There's no real consensus, the idea of Devic's as a separate disease is still pretty new. It's hard to do any research on as it's so rare. I am one of the handful of sufferers in my country (dad always told me I was special ). Multiple doctors still refer to me as having MS - and I do too sometimes when trying to explain it to laypeople, it's just easier. The IgG test is positive in about 70% of Devic's cases so it's by no means a miracle diagnostic tool - mine was negative for example. MRI still remains the test with the highest specificity for diagnosing any demyelinating condition.

I never heard of Devic's. It seems there are diagnoses out there that most of us never heard of.
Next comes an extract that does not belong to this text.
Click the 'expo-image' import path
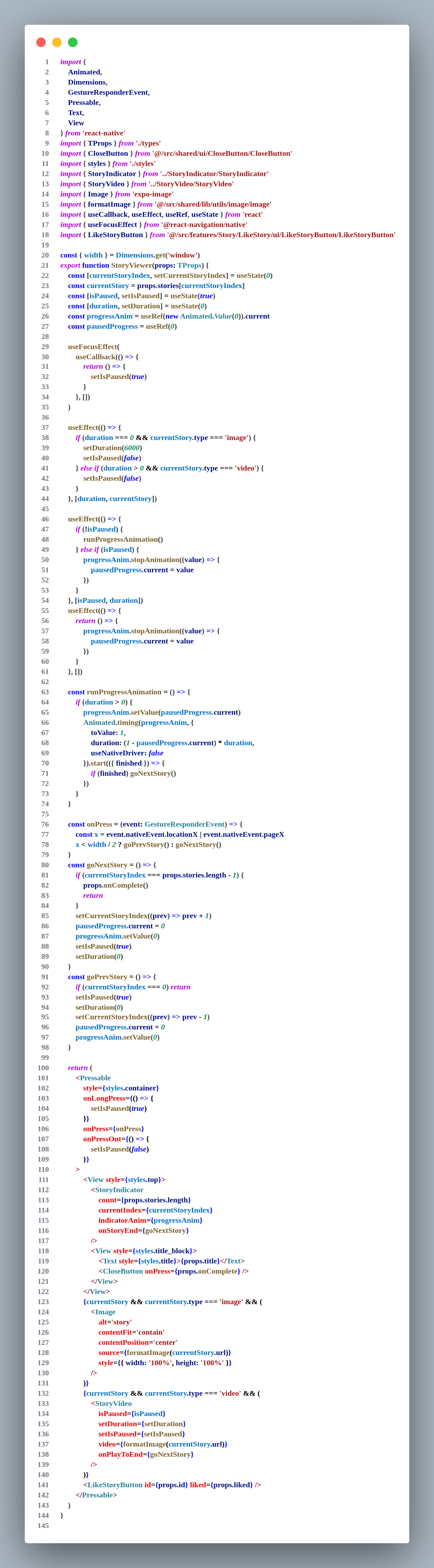This screenshot has height=1568, width=434. (153, 194)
Remember when they predicted computers would be automatically able to diagnose diseases...they predicted that decades ago, and this goal was never reached.

For those who have not heard of Devics: The current terminology for this disease is Neuromyelitis-optica (NMO). NMO (Devics) was once considered a variant of MS but it is now a disease separate of MS. It is important to get the correct diagnosis as treatment for NMO is different from treatment for MS.

The blood test for NMO is sent to the MayoClinic, they are the ones who developed the IgG test.

http://myelitis.org/symptoms-conditi...elitis-optica/

http://www.mayoclinic.org/neuromyelitis-optica/